**WORK TASK A**
Using the Tax Court judgment, answer each question:
(i) What docket number does the judgment carry?
(ii) In what year was subsection 17(3) put into the Income Tax Act?
(iii) On what date were the shares of the subsidiary transferred to a sister company?
**WORK TASK B**
For each statement, say whether the Tax Court judgment supports it. Answer yes or no, and quote the words from the judgment that decide it.
(i) Subsection 17(1) first became part of Canadian income tax law in 1951.
(ii) The appellant renewed the loan to its subsidiary in 1993.
(iii) A subsidiary controlled corporation must have more than 50% of its issued share capital belonging to the corporation to which it is subsidiary.
**WORK TASK C**
Pick up the Tax Court judgment after its last sentence and keep writing it.

**EXTRACT TO READ**

•••

Tax Court of Canada Judgments

Decision Information

Decision Content

Date: 20010221

Docket: 2000-1232-IT-G

BETWEEN:

CANADIAN OCCIDENTAL U.S. PETROLEUM CORPORATION,

Appellant,

and

HER MAJESTY THE QUEEN,

Respondent.

Reasons for Judgment

Bowman, A.C.J.

[1]            These are appeals from assessments for the appellant's 1994 and 1995 taxation years. The issue is whether subsection 17(3) as it read in those years has the effect of removing the appellant from the operation of subsection 17(1).

[2]            Section 17 read as follows:

                17(1)        Where a corporation resident in Canada has lent money to a non-resident person and the loan remained outstanding for one year or longer without interest on the loan computed at a reasonable rate having been included in computing the lender's income, the corporation shall be deemed to have received, on the last day of each taxation year during which the loan was outstanding, interest on the loan at the prescribed rate computed for the period in the taxation year during which it was outstanding.

                (2)            Subsection (1) does not apply if a tax has been paid on the amount of the loan under Part XIII.

                (3)            Subsection (1) does not apply if the loan was made to a subsidiary controlled corporation and it is established that the money that was lent was used in the subsidiary corporation's business for the purpose of gaining or producing income.

[3]            Subsidiary controlled corporation is defined in section 248 as follows:

                "subsidiary controlled corporation" means a corporation more than 50% of the issued share capital of which (having full voting rights under all circumstances) belongs to the corporation to which it is subsidiary.

[4]            Subsection 17(1) has in one form or another been part of Canadian income tax law since 1934. Subsection 17(3) was put into the Income Tax Act in 1951.

[5]            The problem in a nutshell is this: in 1988 the appellant loaned money interest-free to a non-resident wholly owned subsidiary and renewed the loan in 1993. The money was used throughout the entire period in the subsidiary's business. On November 15, 1994 the shares of the subsidiary were transferred to a sister company so that the non-resident borrower ceased to be a subsidiary controlled corporation of the appellant from that date on. The Minister assessed on the basis that the exception in subsection 17(3) ceased to apply at that point.

•••

**DATASET ENTRIES**

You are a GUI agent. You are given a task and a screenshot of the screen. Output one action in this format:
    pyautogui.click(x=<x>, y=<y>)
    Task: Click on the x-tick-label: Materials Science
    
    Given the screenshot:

•••

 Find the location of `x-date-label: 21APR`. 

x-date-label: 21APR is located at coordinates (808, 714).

•••

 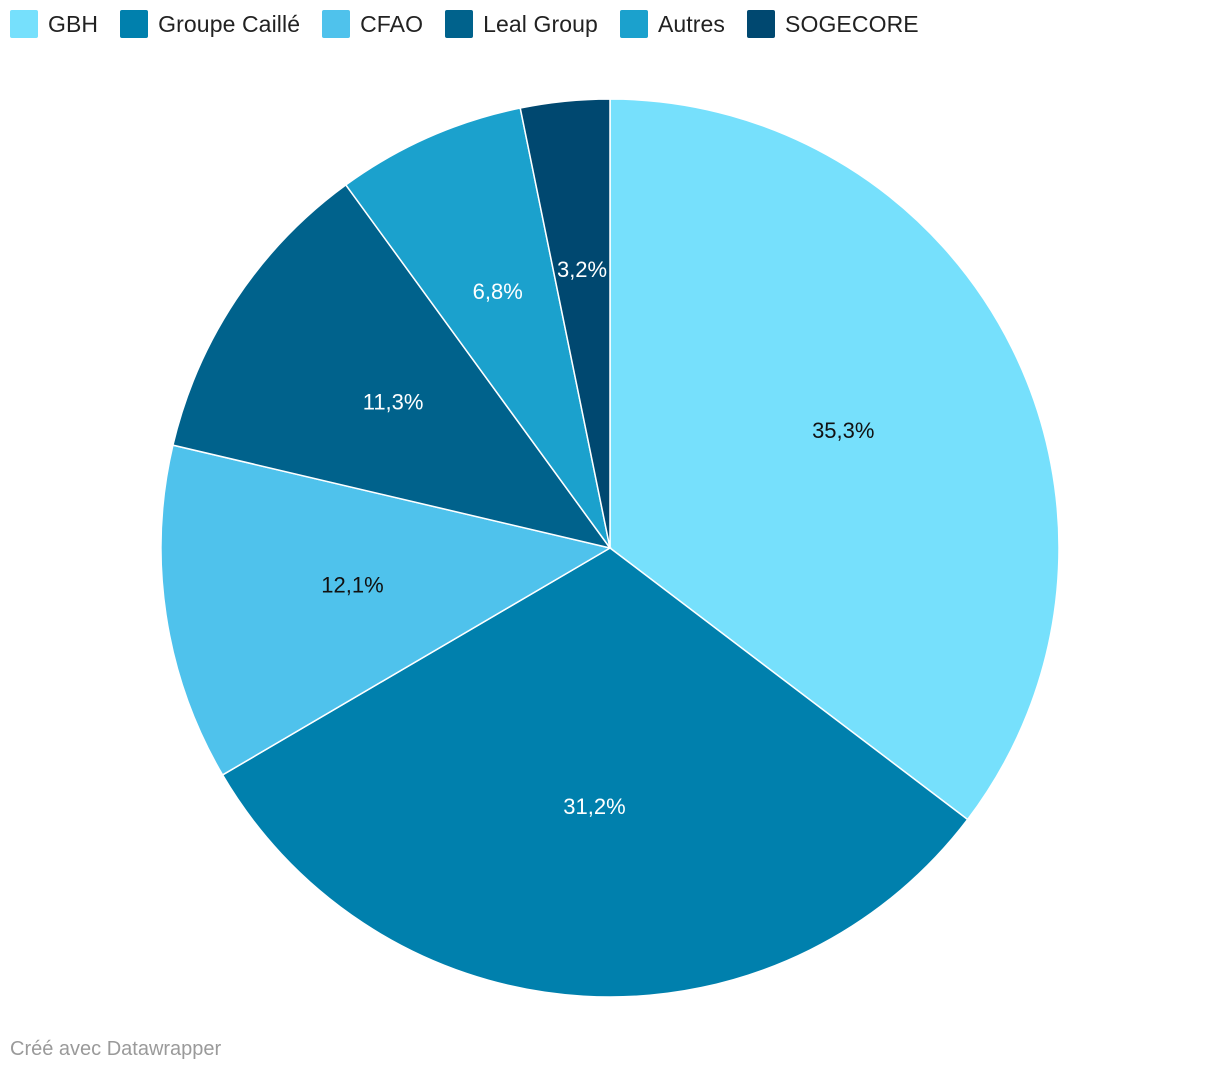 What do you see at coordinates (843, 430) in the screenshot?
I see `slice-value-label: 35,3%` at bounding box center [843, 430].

•••

**ANSWER AREA A**
(i) 2000-1232-IT-G
(ii) 1951
(iii) November 15, 1994

**ANSWER AREA B**
(i) No: "Subsection 17(1) has in one form or another been part of Canadian income tax law since 1934."
(ii) Yes: "renewed the loan in 1993"
(iii) Yes: "a corporation more than 50% of the issued share capital of which (having full voting rights under all circumstances) belongs to the corporation to which it is subsidiary"

**ANSWER AREA C**
[6]            The appellant contends that the relevant date to determine the status of the borrower is when the loan was made. The Minister says that the test is a continuing one to be applied throughout the period in which the lender seeks to have the exception apply.

[7]            The agreed statement of facts is as follows

1.              The Appellant was a corporation incorporated under the Business Corporations Act of Alberta and was an investment holding company whose principal place of business was 635 - 8th Avenue S.W. in Calgary, Alberta throughout the period from May 31, 1988 to November 30, 1995.

2.              The Appellant was wholly-owned subsidiary of Canadian Occidental Petroleum Ltd. ("COPL") until November 30, 1995 and Canadian Occidental International Petroleum Corporation ("IPC") was a corporation all of the common shares of which were owned by COPL until December 1, 1995.

3.              At all material times, the Appellant, IPC and COPL were "taxable Canadian corporations" as defined in subsection 89(1) of the Income Tax Act ("the Act").

4.              At all material times until November 15, 1994, CanadianOxy Holdings B.V. ("B.V.") was resident in the Netherlands and was wholly-owned subsidiary of the Appellant by reason of the fact that the Appellant held all of BV's issued and outstanding common shares having full voting rights under all circumstances. Accordingly, BV was a "subsidiary controlled corporation" of the Appellant as defined in subsection 248(1) of the Act until November 15, 1994.

5.              On or about May 31, 1988, the Appellant (then named Canadian Occidental Services Ltd.) made a loan with a five-year term (the "Loan") in the amount of $67,547,200 US to BV. On May 31, 1988, BV issued a non-interest-bearing promissory note for $67,547,200 US (the "Note") to the Appellant.

6.              At maturity of the Note on May 31, 1993, BV reissued the Note to the Appellant amended so that it was payable upon two days notice. The Loan remained outstanding throughout the period from May 31, 1988 to November 30, 1995.

7.              The money lent by the Appellant to BV was used in BV's money-lending business for the purpose of gaining or producing income throughout the period from May 31, 1988 to November 30, 1995.

8.              On November 15, 1994, as part of a reorganization of the COPL group of companies, the Appellant transferred its common shares of BV to IPC pursuant to subsection 85(1) of the Act in exchange for Class B preferred shares of IPC. From November 15, 1994 to November 30, 1995, the Appellant held all of the issued and outstanding Class B preferred shares of IPC which in turn held all of the common shares of BV. Accordingly, BV was a "controlled foreign affiliate" of the Appellant as defined in subsection 17(15) throughout the relevant period.

9.              On November 30, 1995, the Appellant amalgamated with IPC and continued as IPC. On December 1, 1995, IPC was wound up into COPL, with the result that BV became a wholly-owned subsidiary of COPL.

10.            No tax has been paid on the amount of the Loan under Part XIII of the Act.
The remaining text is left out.